Despite my lack of expertise, I wanted to hijack the meeting and turn it into a pep-talk for embracing our inner mothering instincts. I wanted to remind everyone that our great-great-great-great-great grandmothers somehow made this motherhood thing work without much of the "expert" advice we have at our fingertips today and that we can do it too. My husband calls this my "in the wild" argument and correctly points out that infant mortality rates were much higher in the past. (I concede - modern technology often signifies forward progress. My own sweet son wouldn't have made it without much medical intervention at birth and for his first couple of months). But still! There is a time and place for strict rules and guidelines, and cooking and eating ain't it!

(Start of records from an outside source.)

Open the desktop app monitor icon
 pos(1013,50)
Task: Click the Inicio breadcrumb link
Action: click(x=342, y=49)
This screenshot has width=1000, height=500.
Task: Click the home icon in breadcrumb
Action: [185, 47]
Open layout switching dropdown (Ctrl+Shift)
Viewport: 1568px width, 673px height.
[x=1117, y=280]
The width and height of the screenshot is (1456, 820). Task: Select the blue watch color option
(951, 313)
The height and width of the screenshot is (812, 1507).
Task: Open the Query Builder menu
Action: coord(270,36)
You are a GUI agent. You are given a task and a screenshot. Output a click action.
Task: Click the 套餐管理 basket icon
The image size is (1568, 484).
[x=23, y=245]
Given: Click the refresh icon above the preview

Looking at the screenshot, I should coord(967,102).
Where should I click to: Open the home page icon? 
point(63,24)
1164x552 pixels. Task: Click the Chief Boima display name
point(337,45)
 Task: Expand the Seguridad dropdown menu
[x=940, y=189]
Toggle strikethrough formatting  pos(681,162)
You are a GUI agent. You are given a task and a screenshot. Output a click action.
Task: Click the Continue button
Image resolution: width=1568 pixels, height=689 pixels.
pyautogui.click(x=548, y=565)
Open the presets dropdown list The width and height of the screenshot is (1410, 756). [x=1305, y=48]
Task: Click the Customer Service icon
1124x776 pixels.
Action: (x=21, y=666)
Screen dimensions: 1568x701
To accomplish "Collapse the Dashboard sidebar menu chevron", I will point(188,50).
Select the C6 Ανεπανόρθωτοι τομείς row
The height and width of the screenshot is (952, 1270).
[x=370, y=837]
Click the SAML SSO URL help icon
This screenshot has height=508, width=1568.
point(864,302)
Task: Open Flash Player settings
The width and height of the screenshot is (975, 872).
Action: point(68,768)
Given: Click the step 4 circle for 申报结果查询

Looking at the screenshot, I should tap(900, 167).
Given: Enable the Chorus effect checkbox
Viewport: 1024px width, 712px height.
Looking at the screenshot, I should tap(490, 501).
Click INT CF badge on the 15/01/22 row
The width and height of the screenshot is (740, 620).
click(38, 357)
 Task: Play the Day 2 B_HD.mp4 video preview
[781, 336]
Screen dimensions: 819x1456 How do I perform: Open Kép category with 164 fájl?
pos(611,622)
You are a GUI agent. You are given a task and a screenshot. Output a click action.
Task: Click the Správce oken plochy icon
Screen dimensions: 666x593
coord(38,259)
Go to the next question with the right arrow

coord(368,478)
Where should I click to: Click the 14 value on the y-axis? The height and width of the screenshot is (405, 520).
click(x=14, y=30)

Everyone at the meeting received some literature with suggested times to introduce certain foods. One pamphlet, "Starting Solid Foods," put out by the American Academy of Pediatrics (revised in 2008), seemed refreshingly permissive compared to most other sources I have read, including the other handouts we received at the talk and the nutritionist's own advice. The pamphlet gave a generous age range for starting solids ("generally between 4 and 6 months"), and emphasized taking cues from your individual baby. As for types of foods offered:

"for most babies it does not matter what the first solid foods are. By tradition, single-grain cereals are usually introduced first. However, there is no medical evidence that introducing solid foods in any particular order has an advantage for your baby. Though many pediatricians will recommend starting vegetables before fruits, there is no evidence that your baby will develop a dislike for vegetables if fruit is given first...Many pediatricians recommend against giving eggs and fish in the first year of life because of allergic reactions, but there is no evidence that introducing these nutrient-dense foods after four to six months of age determines whether your baby will be allergic to them...Within a few months of starting solid foods, your baby's daily diet should include a variety of foods each day that may include the following:"
- breast milk and/or formula
- meats
- cereal
- vegetables
- fruits
- eggs and fish

This list covers a lot of food! In contrast, a different handout from the same meeting banned eggs and fish until after three years of age and advised against serving anything other than cereal until your baby is eating a half a cup of cereal at a time. (!?). The nutritionist cautioned against introducing meats for the first few months of eating solids due to their "strong flavor." I plan on adopting the "try it and see" approach myself...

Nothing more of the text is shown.